Dataset entries:
=== Section Start ===

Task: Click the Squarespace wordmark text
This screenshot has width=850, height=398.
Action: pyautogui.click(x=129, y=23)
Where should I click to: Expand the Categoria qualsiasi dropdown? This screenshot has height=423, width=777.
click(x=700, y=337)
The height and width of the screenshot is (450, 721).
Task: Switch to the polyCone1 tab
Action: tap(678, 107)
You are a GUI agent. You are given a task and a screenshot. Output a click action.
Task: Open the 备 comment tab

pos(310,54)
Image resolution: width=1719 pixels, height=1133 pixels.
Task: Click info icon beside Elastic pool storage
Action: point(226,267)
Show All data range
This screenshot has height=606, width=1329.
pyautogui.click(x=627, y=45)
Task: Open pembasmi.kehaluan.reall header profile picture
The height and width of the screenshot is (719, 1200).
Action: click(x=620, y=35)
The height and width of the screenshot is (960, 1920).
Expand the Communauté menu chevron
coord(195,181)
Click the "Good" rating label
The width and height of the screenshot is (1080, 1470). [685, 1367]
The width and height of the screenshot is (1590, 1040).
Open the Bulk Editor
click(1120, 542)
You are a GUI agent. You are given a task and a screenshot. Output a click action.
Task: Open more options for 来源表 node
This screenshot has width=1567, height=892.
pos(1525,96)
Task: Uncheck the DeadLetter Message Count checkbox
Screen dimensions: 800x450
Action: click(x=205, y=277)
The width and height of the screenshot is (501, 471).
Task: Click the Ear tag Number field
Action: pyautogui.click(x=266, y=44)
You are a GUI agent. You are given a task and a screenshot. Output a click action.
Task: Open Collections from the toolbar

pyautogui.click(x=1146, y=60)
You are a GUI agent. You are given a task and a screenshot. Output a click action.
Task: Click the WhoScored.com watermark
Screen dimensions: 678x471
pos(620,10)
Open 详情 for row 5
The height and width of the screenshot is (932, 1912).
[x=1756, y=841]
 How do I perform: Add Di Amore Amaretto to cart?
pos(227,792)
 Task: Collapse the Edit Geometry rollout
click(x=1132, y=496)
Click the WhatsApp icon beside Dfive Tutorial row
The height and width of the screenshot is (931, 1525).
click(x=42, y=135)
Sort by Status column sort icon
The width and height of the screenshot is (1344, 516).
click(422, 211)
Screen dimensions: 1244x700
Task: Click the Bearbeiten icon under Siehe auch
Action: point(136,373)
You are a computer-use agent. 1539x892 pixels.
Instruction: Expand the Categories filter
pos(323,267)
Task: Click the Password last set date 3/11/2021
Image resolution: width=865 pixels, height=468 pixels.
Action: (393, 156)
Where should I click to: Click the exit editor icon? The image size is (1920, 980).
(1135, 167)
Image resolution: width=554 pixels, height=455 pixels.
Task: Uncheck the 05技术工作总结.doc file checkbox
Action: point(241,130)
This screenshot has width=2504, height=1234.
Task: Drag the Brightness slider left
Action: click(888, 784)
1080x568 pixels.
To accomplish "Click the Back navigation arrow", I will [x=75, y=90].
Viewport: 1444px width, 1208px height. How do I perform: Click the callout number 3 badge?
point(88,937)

=== Section End ===

All that is needed is the line containing "Instruction: Expand the Categories filter" and each line after it to the end of the data above, set down exactly.

Instruction: Expand the Categories filter
pos(323,267)
Task: Click the Password last set date 3/11/2021
Image resolution: width=865 pixels, height=468 pixels.
Action: (393, 156)
Where should I click to: Click the exit editor icon? The image size is (1920, 980).
(1135, 167)
Image resolution: width=554 pixels, height=455 pixels.
Task: Uncheck the 05技术工作总结.doc file checkbox
Action: point(241,130)
This screenshot has width=2504, height=1234.
Task: Drag the Brightness slider left
Action: click(888, 784)
1080x568 pixels.
To accomplish "Click the Back navigation arrow", I will [x=75, y=90].
Viewport: 1444px width, 1208px height. How do I perform: Click the callout number 3 badge?
point(88,937)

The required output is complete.